WHAT THE TASK REQUIRES
Each record below is to be copied word for word, with pictures removed.

= = =

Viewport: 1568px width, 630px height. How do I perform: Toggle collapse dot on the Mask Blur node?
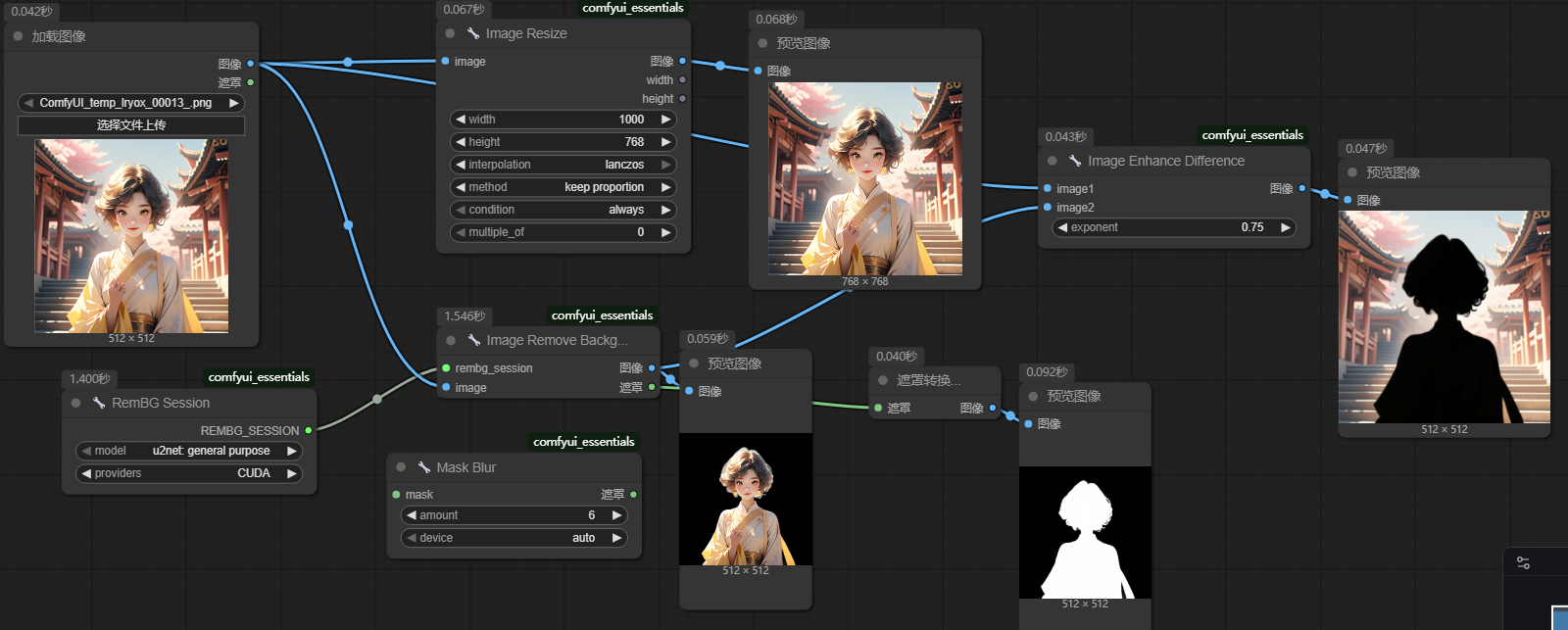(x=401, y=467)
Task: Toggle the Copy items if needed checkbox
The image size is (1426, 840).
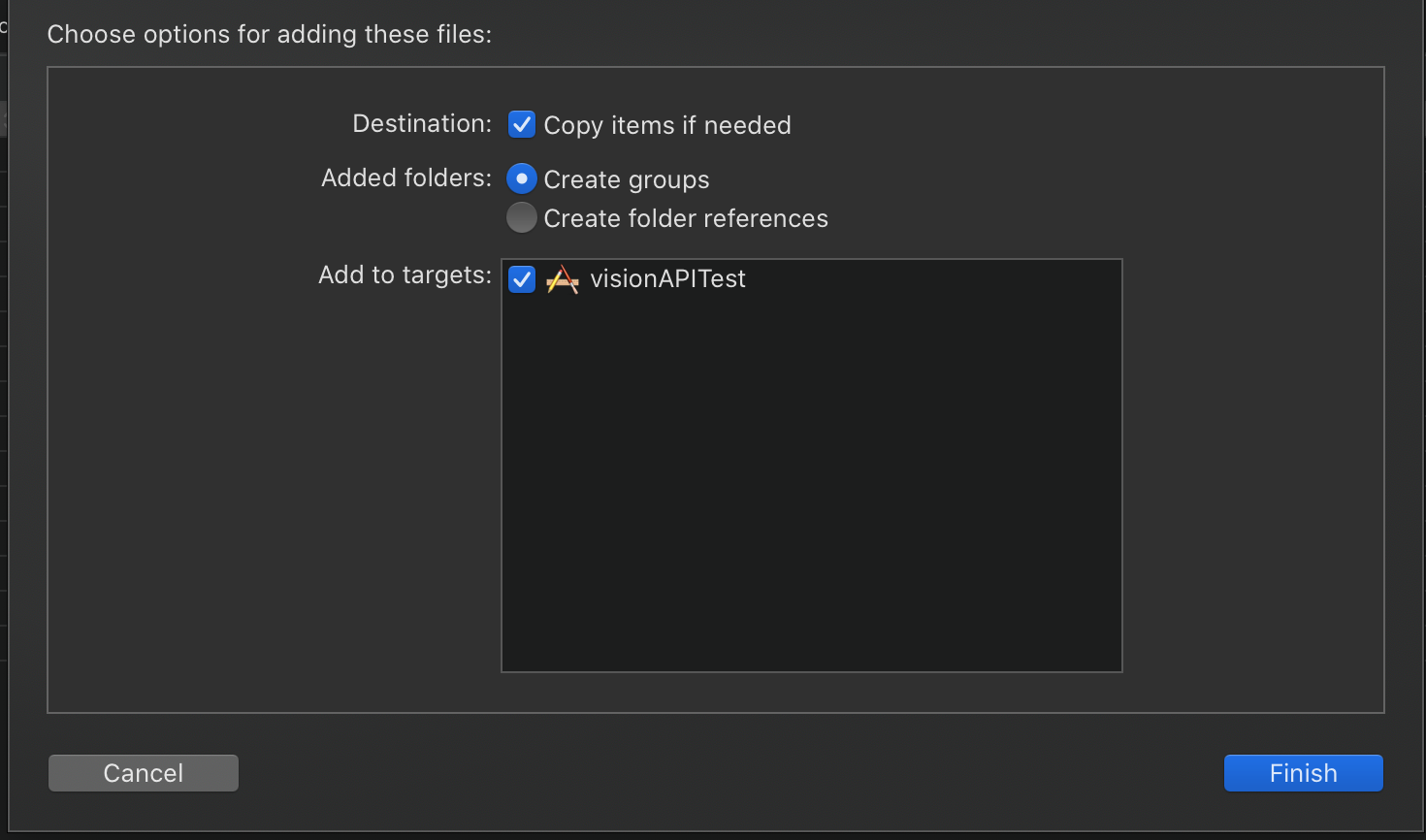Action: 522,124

= = =

YOUR RESPONSE
Viewport: 1568px width, 630px height. How do I perform: Toggle collapse dot on the Mask Blur node?
(x=401, y=467)
Task: Toggle the Copy items if needed checkbox
The image size is (1426, 840).
Action: 522,124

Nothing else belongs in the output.